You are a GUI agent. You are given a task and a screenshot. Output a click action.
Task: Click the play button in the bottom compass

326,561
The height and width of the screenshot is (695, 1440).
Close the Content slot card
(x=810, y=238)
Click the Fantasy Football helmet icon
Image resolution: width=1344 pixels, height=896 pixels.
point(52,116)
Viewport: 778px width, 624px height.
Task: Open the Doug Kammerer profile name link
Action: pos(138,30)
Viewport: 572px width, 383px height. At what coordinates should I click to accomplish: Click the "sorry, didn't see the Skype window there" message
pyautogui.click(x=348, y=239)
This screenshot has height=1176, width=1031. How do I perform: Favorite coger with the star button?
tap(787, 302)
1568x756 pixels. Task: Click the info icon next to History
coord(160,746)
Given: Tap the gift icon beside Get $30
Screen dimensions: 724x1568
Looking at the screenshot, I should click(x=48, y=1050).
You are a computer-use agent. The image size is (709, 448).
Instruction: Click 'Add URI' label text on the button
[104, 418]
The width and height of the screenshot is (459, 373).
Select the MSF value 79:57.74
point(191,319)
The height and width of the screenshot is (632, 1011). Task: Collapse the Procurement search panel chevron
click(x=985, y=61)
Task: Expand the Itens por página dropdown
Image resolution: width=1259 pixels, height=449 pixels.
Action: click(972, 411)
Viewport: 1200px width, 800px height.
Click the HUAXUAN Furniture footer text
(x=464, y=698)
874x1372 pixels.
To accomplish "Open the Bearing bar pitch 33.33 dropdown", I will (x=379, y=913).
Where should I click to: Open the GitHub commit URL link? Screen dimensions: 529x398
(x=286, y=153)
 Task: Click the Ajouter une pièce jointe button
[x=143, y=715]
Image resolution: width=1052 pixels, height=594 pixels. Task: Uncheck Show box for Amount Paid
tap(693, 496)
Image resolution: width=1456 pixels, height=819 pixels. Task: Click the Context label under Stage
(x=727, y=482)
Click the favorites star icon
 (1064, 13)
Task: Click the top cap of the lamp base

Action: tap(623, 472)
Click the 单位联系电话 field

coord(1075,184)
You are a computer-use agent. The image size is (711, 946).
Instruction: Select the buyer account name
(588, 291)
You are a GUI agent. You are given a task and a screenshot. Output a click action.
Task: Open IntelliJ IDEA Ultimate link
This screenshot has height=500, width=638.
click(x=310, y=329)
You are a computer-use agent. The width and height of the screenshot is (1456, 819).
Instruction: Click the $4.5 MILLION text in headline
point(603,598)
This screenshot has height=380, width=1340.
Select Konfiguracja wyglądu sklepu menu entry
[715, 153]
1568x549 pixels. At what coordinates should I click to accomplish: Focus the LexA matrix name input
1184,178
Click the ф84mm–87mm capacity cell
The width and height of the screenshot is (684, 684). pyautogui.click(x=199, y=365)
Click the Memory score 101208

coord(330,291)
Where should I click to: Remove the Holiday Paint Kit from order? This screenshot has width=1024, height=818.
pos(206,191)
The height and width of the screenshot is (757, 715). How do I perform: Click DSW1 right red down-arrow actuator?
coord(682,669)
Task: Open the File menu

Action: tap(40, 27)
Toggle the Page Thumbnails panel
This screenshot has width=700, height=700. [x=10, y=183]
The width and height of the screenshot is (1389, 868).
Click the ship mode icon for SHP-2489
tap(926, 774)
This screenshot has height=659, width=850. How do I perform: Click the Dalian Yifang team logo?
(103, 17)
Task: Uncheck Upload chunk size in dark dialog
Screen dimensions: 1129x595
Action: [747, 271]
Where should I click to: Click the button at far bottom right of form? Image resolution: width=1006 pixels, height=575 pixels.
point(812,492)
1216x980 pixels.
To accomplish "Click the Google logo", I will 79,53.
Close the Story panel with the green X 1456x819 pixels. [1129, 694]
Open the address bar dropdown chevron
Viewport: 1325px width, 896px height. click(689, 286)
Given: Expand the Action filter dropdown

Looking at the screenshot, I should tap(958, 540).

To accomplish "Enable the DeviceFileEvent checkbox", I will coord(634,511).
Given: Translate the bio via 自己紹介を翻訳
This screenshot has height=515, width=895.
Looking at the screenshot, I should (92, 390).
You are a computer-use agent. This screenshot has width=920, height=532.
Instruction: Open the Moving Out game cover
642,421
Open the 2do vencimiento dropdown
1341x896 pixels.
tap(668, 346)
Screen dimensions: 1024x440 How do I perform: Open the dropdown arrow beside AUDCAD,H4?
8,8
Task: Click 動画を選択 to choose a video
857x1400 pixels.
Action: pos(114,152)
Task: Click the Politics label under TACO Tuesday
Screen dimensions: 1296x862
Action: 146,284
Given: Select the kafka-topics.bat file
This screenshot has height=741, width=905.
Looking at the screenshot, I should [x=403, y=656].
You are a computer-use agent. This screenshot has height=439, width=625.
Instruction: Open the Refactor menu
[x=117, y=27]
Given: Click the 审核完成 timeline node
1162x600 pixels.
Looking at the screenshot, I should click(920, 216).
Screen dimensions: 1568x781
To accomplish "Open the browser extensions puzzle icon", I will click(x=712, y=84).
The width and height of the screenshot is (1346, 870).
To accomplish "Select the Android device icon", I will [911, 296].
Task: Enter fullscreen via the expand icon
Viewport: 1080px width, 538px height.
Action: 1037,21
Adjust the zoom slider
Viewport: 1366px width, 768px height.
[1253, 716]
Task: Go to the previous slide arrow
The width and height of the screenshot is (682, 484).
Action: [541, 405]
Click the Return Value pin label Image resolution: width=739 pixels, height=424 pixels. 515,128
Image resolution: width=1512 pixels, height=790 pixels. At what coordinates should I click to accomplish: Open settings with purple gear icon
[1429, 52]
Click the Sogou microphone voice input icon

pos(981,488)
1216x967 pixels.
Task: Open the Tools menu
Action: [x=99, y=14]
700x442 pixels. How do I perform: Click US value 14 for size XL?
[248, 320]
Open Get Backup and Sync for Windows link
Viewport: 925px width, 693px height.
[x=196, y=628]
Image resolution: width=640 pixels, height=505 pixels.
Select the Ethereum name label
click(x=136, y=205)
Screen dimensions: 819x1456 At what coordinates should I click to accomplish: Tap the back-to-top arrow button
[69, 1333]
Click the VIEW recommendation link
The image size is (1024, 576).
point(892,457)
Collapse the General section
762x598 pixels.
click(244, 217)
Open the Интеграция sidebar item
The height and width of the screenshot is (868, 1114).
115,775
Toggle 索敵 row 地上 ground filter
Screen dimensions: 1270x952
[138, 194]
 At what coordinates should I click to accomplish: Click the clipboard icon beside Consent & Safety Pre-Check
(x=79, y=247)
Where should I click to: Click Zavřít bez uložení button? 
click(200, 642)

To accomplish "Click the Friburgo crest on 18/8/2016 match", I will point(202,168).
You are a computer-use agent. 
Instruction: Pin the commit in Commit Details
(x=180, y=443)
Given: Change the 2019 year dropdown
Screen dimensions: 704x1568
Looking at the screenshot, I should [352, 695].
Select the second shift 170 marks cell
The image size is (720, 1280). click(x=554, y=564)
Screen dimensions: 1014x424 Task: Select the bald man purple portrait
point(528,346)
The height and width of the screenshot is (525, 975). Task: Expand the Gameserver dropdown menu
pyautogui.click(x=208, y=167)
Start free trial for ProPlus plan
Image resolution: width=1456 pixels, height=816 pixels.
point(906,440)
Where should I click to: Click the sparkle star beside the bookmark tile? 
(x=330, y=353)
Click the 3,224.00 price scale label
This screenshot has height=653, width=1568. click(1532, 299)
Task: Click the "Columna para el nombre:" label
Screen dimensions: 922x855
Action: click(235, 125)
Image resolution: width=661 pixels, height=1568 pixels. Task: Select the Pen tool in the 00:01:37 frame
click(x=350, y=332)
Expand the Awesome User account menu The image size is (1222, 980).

====

[Exercise objective]
Word for word, restate the whole of the material above.

[Task output]
You are a GUI agent. You are given a task and a screenshot. Output a click action.
Task: Click the play button in the bottom compass

326,561
The height and width of the screenshot is (695, 1440).
Close the Content slot card
(x=810, y=238)
Click the Fantasy Football helmet icon
Image resolution: width=1344 pixels, height=896 pixels.
point(52,116)
Viewport: 778px width, 624px height.
Task: Open the Doug Kammerer profile name link
Action: pos(138,30)
Viewport: 572px width, 383px height. At what coordinates should I click to accomplish: Click the "sorry, didn't see the Skype window there" message
pyautogui.click(x=348, y=239)
This screenshot has height=1176, width=1031. How do I perform: Favorite coger with the star button?
tap(787, 302)
1568x756 pixels. Task: Click the info icon next to History
coord(160,746)
Given: Tap the gift icon beside Get $30
Screen dimensions: 724x1568
Looking at the screenshot, I should click(x=48, y=1050).
You are a computer-use agent. The image size is (709, 448).
Instruction: Click 'Add URI' label text on the button
[104, 418]
The width and height of the screenshot is (459, 373).
Select the MSF value 79:57.74
point(191,319)
The height and width of the screenshot is (632, 1011). Task: Collapse the Procurement search panel chevron
click(x=985, y=61)
Task: Expand the Itens por página dropdown
Image resolution: width=1259 pixels, height=449 pixels.
Action: click(972, 411)
Viewport: 1200px width, 800px height.
Click the HUAXUAN Furniture footer text
(x=464, y=698)
874x1372 pixels.
To accomplish "Open the Bearing bar pitch 33.33 dropdown", I will (x=379, y=913).
Where should I click to: Open the GitHub commit URL link? Screen dimensions: 529x398
(x=286, y=153)
 Task: Click the Ajouter une pièce jointe button
[x=143, y=715]
Image resolution: width=1052 pixels, height=594 pixels. Task: Uncheck Show box for Amount Paid
tap(693, 496)
Image resolution: width=1456 pixels, height=819 pixels. Task: Click the Context label under Stage
(x=727, y=482)
Click the favorites star icon
 (1064, 13)
Task: Click the top cap of the lamp base

Action: tap(623, 472)
Click the 单位联系电话 field

coord(1075,184)
You are a computer-use agent. The image size is (711, 946).
Instruction: Select the buyer account name
(588, 291)
You are a GUI agent. You are given a task and a screenshot. Output a click action.
Task: Open IntelliJ IDEA Ultimate link
This screenshot has height=500, width=638.
click(x=310, y=329)
You are a computer-use agent. The width and height of the screenshot is (1456, 819).
Instruction: Click the $4.5 MILLION text in headline
point(603,598)
This screenshot has height=380, width=1340.
Select Konfiguracja wyglądu sklepu menu entry
[715, 153]
1568x549 pixels. At what coordinates should I click to accomplish: Focus the LexA matrix name input
1184,178
Click the ф84mm–87mm capacity cell
The width and height of the screenshot is (684, 684). pyautogui.click(x=199, y=365)
Click the Memory score 101208

coord(330,291)
Where should I click to: Remove the Holiday Paint Kit from order? This screenshot has width=1024, height=818.
pos(206,191)
The height and width of the screenshot is (757, 715). How do I perform: Click DSW1 right red down-arrow actuator?
coord(682,669)
Task: Open the File menu

Action: tap(40, 27)
Toggle the Page Thumbnails panel
This screenshot has width=700, height=700. [x=10, y=183]
The width and height of the screenshot is (1389, 868).
Click the ship mode icon for SHP-2489
tap(926, 774)
This screenshot has height=659, width=850. How do I perform: Click the Dalian Yifang team logo?
(103, 17)
Task: Uncheck Upload chunk size in dark dialog
Screen dimensions: 1129x595
Action: [747, 271]
Where should I click to: Click the button at far bottom right of form? Image resolution: width=1006 pixels, height=575 pixels.
point(812,492)
1216x980 pixels.
To accomplish "Click the Google logo", I will 79,53.
Close the Story panel with the green X 1456x819 pixels. [1129, 694]
Open the address bar dropdown chevron
Viewport: 1325px width, 896px height. click(689, 286)
Given: Expand the Action filter dropdown

Looking at the screenshot, I should tap(958, 540).

To accomplish "Enable the DeviceFileEvent checkbox", I will coord(634,511).
Given: Translate the bio via 自己紹介を翻訳
This screenshot has height=515, width=895.
Looking at the screenshot, I should (92, 390).
You are a computer-use agent. This screenshot has width=920, height=532.
Instruction: Open the Moving Out game cover
642,421
Open the 2do vencimiento dropdown
1341x896 pixels.
tap(668, 346)
Screen dimensions: 1024x440 How do I perform: Open the dropdown arrow beside AUDCAD,H4?
8,8
Task: Click 動画を選択 to choose a video
857x1400 pixels.
Action: pos(114,152)
Task: Click the Politics label under TACO Tuesday
Screen dimensions: 1296x862
Action: 146,284
Given: Select the kafka-topics.bat file
This screenshot has height=741, width=905.
Looking at the screenshot, I should [x=403, y=656].
You are a computer-use agent. This screenshot has height=439, width=625.
Instruction: Open the Refactor menu
[x=117, y=27]
Given: Click the 审核完成 timeline node
1162x600 pixels.
Looking at the screenshot, I should click(920, 216).
Screen dimensions: 1568x781
To accomplish "Open the browser extensions puzzle icon", I will click(x=712, y=84).
The width and height of the screenshot is (1346, 870).
To accomplish "Select the Android device icon", I will [911, 296].
Task: Enter fullscreen via the expand icon
Viewport: 1080px width, 538px height.
Action: 1037,21
Adjust the zoom slider
Viewport: 1366px width, 768px height.
[1253, 716]
Task: Go to the previous slide arrow
The width and height of the screenshot is (682, 484).
Action: [541, 405]
Click the Return Value pin label Image resolution: width=739 pixels, height=424 pixels. 515,128
Image resolution: width=1512 pixels, height=790 pixels. At what coordinates should I click to accomplish: Open settings with purple gear icon
[1429, 52]
Click the Sogou microphone voice input icon

pos(981,488)
1216x967 pixels.
Task: Open the Tools menu
Action: [x=99, y=14]
700x442 pixels. How do I perform: Click US value 14 for size XL?
[248, 320]
Open Get Backup and Sync for Windows link
Viewport: 925px width, 693px height.
[x=196, y=628]
Image resolution: width=640 pixels, height=505 pixels.
Select the Ethereum name label
click(x=136, y=205)
Screen dimensions: 819x1456 At what coordinates should I click to accomplish: Tap the back-to-top arrow button
[69, 1333]
Click the VIEW recommendation link
The image size is (1024, 576).
point(892,457)
Collapse the General section
762x598 pixels.
click(244, 217)
Open the Интеграция sidebar item
The height and width of the screenshot is (868, 1114).
115,775
Toggle 索敵 row 地上 ground filter
Screen dimensions: 1270x952
[138, 194]
 At what coordinates should I click to accomplish: Click the clipboard icon beside Consent & Safety Pre-Check
(x=79, y=247)
Where should I click to: Click Zavřít bez uložení button? 
click(200, 642)

To accomplish "Click the Friburgo crest on 18/8/2016 match", I will point(202,168).
You are a computer-use agent. 
Instruction: Pin the commit in Commit Details
(x=180, y=443)
Given: Change the 2019 year dropdown
Screen dimensions: 704x1568
Looking at the screenshot, I should [352, 695].
Select the second shift 170 marks cell
The image size is (720, 1280). click(x=554, y=564)
Screen dimensions: 1014x424 Task: Select the bald man purple portrait
point(528,346)
The height and width of the screenshot is (525, 975). Task: Expand the Gameserver dropdown menu
pyautogui.click(x=208, y=167)
Start free trial for ProPlus plan
Image resolution: width=1456 pixels, height=816 pixels.
point(906,440)
Where should I click to: Click the sparkle star beside the bookmark tile? 
(x=330, y=353)
Click the 3,224.00 price scale label
This screenshot has height=653, width=1568. click(1532, 299)
Task: Click the "Columna para el nombre:" label
Screen dimensions: 922x855
Action: click(235, 125)
Image resolution: width=661 pixels, height=1568 pixels. Task: Select the Pen tool in the 00:01:37 frame
click(x=350, y=332)
Expand the Awesome User account menu The image size is (1222, 980).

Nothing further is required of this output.